To determine mean and 95% confidence intervals of PI staining of ABBAs, aggregates were binned by 25 µm through the depth of the agar. Ten thousand bootstrap replicates were produced per bin, the mean was determined of each of those replicates, and then the 2.5 and 97.5 percentiles were calculated of those collections to calculate the 95% confidence interval.

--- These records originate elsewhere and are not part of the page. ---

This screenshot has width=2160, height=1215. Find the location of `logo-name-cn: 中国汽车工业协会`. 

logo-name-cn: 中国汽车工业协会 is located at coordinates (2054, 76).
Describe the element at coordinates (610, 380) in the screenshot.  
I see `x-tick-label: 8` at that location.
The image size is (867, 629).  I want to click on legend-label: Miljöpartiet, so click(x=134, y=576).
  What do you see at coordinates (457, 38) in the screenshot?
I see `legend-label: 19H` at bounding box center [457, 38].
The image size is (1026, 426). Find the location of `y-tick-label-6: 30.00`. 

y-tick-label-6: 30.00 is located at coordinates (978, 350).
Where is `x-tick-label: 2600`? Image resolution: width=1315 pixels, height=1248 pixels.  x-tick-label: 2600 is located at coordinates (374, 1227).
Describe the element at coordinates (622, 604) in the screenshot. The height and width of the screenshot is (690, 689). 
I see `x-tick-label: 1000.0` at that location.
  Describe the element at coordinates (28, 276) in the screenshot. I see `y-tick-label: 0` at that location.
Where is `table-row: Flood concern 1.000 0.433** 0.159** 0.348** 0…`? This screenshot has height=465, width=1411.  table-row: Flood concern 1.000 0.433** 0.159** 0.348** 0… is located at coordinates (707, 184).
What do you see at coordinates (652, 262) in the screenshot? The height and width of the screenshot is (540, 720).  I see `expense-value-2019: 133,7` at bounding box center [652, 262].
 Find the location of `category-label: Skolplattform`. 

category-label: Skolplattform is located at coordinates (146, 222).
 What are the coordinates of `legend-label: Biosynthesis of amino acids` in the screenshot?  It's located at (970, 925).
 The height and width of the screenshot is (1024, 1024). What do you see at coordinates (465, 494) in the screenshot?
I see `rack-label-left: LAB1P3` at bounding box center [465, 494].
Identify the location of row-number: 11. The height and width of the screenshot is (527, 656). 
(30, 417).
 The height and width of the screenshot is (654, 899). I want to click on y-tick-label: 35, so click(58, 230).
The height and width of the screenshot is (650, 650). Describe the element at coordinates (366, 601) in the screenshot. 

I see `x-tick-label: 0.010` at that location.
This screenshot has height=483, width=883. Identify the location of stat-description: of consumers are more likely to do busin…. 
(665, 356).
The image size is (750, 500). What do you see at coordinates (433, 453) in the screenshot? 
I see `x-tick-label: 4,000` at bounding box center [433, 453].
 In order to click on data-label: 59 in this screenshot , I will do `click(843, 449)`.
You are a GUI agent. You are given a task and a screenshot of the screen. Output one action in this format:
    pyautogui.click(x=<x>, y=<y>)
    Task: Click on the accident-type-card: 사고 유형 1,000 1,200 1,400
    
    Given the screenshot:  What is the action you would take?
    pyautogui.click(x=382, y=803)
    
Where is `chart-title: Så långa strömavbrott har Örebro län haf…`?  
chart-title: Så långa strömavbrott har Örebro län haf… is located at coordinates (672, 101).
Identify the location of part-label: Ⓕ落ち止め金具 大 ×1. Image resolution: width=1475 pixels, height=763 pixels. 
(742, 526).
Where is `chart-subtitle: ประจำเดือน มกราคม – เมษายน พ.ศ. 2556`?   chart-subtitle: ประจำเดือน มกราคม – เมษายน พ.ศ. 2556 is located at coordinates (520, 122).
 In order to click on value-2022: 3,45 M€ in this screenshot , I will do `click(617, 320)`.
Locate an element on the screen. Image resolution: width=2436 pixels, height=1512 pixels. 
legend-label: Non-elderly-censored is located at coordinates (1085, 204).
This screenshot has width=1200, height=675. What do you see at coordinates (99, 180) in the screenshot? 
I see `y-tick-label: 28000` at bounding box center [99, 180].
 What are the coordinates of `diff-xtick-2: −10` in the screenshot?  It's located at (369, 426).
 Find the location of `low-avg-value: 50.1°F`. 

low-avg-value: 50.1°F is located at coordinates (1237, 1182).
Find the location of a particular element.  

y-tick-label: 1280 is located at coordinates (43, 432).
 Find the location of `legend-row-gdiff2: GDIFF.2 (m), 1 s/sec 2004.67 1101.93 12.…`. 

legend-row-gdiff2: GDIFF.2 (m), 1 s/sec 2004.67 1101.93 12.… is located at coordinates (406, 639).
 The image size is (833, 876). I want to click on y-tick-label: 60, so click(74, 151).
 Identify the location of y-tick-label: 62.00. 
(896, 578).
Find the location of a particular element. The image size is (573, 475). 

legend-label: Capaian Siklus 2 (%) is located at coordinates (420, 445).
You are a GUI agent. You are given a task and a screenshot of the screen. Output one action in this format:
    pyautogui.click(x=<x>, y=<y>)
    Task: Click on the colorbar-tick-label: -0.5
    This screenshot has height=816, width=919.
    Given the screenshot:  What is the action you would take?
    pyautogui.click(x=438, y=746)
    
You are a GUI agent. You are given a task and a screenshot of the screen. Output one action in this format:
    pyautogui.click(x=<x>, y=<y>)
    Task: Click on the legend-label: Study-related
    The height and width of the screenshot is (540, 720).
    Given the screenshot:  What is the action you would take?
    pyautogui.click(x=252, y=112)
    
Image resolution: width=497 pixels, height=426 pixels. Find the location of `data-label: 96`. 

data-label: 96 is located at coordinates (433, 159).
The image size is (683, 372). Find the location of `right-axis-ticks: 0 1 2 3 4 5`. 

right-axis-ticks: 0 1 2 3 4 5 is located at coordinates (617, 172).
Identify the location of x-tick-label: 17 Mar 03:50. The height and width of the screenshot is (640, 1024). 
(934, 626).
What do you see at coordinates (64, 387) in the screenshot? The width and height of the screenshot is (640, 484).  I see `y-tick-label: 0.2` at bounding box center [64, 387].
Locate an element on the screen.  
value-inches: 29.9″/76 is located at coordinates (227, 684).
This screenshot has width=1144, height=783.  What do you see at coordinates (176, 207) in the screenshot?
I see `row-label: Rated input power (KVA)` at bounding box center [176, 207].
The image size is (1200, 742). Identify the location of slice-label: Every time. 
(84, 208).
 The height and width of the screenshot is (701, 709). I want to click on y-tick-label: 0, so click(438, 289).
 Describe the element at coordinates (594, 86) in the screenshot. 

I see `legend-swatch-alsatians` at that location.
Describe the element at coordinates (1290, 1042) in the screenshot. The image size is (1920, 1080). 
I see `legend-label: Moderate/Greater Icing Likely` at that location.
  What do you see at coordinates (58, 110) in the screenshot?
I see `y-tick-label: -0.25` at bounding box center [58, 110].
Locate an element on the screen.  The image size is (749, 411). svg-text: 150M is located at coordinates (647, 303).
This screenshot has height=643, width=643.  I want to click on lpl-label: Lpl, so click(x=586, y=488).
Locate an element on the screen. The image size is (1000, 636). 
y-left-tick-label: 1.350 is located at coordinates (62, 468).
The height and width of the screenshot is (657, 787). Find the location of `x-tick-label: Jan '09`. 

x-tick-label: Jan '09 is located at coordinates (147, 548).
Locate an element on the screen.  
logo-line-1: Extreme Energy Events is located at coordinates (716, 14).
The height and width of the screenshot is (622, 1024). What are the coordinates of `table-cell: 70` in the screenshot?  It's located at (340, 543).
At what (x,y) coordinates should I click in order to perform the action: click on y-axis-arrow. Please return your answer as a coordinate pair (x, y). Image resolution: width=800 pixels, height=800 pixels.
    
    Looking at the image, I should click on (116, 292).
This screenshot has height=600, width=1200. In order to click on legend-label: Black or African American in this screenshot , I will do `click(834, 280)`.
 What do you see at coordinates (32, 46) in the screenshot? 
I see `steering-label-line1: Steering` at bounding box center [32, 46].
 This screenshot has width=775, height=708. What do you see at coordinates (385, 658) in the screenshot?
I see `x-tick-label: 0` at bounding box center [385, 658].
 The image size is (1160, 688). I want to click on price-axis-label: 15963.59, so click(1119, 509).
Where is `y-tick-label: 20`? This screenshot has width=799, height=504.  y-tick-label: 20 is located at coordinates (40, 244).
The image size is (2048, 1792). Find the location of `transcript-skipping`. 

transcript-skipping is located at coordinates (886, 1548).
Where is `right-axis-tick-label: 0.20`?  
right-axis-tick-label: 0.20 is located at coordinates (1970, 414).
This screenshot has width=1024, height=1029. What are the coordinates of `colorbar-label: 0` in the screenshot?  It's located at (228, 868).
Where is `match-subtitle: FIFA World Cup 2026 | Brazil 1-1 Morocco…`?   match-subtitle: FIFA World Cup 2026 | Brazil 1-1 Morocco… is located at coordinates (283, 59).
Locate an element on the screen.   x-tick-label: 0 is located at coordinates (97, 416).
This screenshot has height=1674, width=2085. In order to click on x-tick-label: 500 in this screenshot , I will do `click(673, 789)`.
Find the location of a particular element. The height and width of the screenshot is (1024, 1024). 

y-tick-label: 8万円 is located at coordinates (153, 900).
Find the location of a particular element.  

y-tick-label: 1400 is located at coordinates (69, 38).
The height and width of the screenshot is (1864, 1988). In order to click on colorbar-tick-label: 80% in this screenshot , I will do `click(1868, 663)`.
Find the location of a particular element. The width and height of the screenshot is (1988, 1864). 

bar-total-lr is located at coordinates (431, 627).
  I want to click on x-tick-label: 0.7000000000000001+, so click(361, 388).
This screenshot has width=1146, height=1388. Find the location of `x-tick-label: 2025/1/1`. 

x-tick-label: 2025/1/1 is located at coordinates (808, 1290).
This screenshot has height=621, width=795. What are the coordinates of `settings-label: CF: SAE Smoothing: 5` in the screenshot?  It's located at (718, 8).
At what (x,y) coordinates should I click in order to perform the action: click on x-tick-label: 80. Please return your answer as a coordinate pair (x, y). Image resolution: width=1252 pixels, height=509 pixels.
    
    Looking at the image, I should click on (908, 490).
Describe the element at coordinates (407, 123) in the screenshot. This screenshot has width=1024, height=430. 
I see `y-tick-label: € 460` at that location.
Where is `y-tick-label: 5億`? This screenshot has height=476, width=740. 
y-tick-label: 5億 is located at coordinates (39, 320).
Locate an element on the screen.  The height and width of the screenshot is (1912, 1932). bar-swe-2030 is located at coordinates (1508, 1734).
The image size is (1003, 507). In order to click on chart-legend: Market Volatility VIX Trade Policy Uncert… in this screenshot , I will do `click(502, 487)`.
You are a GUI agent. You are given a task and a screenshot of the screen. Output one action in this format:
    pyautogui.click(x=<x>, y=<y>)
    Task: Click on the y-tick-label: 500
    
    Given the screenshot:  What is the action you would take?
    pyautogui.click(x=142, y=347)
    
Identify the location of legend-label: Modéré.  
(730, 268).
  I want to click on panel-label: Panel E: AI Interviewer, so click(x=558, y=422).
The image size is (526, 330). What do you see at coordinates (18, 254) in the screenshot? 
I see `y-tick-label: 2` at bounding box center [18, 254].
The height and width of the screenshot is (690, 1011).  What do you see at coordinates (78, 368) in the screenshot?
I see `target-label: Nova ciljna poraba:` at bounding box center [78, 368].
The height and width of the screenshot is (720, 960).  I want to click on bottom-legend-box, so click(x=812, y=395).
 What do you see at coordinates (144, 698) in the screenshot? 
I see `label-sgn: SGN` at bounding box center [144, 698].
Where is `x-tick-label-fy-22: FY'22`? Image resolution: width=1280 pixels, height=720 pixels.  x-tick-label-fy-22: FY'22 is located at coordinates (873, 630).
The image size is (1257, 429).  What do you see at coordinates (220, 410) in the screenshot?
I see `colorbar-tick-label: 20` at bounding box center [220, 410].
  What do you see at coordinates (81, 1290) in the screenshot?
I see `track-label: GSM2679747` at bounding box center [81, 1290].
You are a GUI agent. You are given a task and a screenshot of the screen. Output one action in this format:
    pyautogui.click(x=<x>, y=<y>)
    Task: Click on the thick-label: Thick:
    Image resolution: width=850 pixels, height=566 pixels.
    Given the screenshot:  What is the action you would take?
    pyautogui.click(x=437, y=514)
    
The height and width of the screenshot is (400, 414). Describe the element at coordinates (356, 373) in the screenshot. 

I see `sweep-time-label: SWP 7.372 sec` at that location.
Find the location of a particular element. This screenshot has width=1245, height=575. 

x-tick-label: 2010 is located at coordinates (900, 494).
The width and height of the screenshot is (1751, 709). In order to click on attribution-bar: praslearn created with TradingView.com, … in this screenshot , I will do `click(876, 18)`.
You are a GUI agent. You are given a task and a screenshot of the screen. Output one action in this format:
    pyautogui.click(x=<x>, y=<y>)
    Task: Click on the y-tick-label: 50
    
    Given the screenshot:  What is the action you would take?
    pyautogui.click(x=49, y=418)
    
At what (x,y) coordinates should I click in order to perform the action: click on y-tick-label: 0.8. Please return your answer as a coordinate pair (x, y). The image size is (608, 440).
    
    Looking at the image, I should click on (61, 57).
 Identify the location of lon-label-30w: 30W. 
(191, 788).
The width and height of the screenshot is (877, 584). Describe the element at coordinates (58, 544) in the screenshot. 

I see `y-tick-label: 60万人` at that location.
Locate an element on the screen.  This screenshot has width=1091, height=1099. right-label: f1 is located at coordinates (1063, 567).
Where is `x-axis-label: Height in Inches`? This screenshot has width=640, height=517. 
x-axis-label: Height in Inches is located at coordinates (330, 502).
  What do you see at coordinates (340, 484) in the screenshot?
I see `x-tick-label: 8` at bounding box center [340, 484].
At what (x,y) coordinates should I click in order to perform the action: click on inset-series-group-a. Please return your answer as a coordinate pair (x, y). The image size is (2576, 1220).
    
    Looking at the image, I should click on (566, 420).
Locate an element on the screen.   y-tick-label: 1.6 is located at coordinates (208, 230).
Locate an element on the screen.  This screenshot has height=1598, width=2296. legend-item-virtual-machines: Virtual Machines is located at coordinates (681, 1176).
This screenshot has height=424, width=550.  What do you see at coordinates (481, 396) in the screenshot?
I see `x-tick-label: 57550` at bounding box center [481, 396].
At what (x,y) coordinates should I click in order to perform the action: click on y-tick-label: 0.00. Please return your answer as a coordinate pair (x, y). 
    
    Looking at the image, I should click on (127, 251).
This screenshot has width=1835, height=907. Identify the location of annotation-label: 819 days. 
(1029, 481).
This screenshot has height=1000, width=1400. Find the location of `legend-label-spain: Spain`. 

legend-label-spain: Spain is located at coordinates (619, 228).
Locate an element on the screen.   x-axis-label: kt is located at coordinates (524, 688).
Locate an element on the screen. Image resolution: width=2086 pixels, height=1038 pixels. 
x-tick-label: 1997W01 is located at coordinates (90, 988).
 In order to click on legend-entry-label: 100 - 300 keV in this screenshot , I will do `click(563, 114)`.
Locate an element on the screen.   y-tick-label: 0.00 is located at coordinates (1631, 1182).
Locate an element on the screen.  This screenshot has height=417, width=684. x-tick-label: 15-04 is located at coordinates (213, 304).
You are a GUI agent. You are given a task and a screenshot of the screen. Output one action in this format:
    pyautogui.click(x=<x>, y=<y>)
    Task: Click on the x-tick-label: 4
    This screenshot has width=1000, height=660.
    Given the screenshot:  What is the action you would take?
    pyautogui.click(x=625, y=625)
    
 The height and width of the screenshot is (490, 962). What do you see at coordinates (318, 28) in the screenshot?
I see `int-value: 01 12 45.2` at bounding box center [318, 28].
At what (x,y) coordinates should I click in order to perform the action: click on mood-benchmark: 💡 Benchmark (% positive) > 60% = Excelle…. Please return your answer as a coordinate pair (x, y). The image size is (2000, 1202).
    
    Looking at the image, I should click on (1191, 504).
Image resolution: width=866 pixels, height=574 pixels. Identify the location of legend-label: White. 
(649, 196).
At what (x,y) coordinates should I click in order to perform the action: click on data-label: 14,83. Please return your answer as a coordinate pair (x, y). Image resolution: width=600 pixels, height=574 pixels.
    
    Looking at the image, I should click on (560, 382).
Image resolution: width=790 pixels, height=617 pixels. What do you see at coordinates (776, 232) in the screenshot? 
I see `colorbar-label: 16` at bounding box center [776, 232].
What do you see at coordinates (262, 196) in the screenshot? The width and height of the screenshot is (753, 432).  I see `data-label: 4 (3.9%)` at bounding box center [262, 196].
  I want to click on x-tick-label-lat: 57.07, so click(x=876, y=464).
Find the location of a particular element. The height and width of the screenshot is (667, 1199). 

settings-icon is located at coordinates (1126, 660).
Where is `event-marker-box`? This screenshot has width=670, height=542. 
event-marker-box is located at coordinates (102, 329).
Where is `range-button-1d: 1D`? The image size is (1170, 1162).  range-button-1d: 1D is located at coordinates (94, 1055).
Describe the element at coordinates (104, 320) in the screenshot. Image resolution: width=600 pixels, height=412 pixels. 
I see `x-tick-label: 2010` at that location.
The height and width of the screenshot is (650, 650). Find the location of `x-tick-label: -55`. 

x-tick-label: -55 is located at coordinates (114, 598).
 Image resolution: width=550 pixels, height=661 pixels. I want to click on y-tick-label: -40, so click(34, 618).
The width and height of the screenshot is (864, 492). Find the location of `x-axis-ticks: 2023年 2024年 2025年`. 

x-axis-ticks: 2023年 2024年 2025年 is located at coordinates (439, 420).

Oxygen Probe Measurements.

ABBAs were inoculated and set up identically as described in P. aeruginosa PodA and Tobramycin ABBA Synergy Experiments. ABBAs were incubated at 37 °C in a humid chamber and were incubated in a 37 °C sand bath during oxygen probe measurements. Oxygen concentrations were measured using a Clark-type amperometric electrode with a 10-µm tip diameter, which was connected to an amplifier of a multimeter (Unisense). A two-step calibration was performed using an oxygen-free solution (0.1 M NaOH, 0.1 M sodium ascorbate) and an oxygen saturated LB or SCFM solution (with 1% wt/vol salinity). The agar surface was found by decreasing the tip depth by 25 µm until oxygen measurements declined by 2 µmol⋅L⁻¹. The oxygen sensor was positioned 100 µm above the agar interface, and data were collected in 25-µm steps for a total of 700 µm. Technical triplicate measurements were made at each depth, with each measurement taking 3 s with 2 s between measurements. Oxygen profile data are averages from one experiment of technical triplicates of biological triplicates with each experiment done in triplicate on different days. Data were collected using SensorTrace Pro-3.1.3 software and were plotted using Prism v8 (GraphPad).

Data Availability

All study data are included in the article and/or supporting information.